Academic Research and Study Trip

Academic management:
Daniel-Erasmus Khan, Donald Riznik (International Law)
Stephan Stetter, Jan Busse (International Politics)

Program overview (German) Press reviews & reports (German)

The violent collapse of the multiethnic state of Yugoslavia in the 1990s has influenced national narratives and public debates in this region to the present day. The participants of the 2017 study trip were able to see this for themselves during their visit. A guided tour of Sarajevo focused on politics and history, in particular the assassination of the heir to the Austro-Hungarian throne, Archduke Franz Ferdinand, which triggered the outbreak of World War I. The situation in Sarajevo during the siege by Bosnian Serb troops was explained to us by retired Bosnian general Jovan Divjak, who was responsible for the city’s defense at that time.
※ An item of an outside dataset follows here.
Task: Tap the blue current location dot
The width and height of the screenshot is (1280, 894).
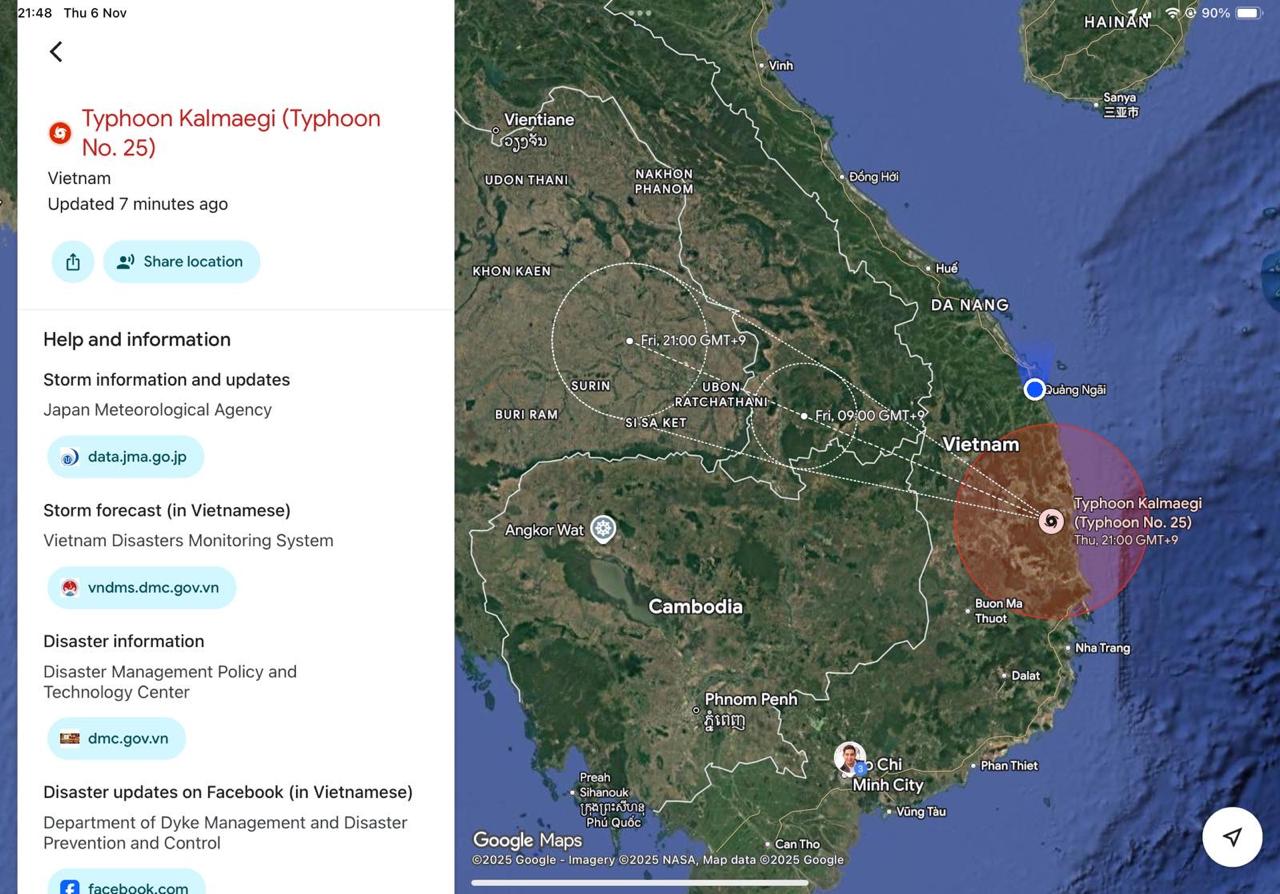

During a meeting with the Principal Deputy of the High Representative for Bosnia and Herzegovina, Bruce Berton, we learned that Bosnia and Herzegovina is an internationally unique political construct. The Dayton Peace Agreement gives the High Representative the authority to impose laws and to remove public officials from office. The position of the High Representative is based on the belief of the international community that Bosnian Serbs, Croats and Muslims would descend into violent conflict again if there is no intervention from outside. The Srebrenica massacre was by far the worst incident of violence during the Bosnian War. The participants of the study trip not only had an opportunity to visit the site of the massacre. They were also able to speak with Hasan Nuhanovic, a witness and survivor of the massacre.

In order to learn more about the Croatian perspective on the conflicts of the 1990s, we were given a detailed historical and political tour of Dubrovnik and visited the Museum of the Croatian War of Independence.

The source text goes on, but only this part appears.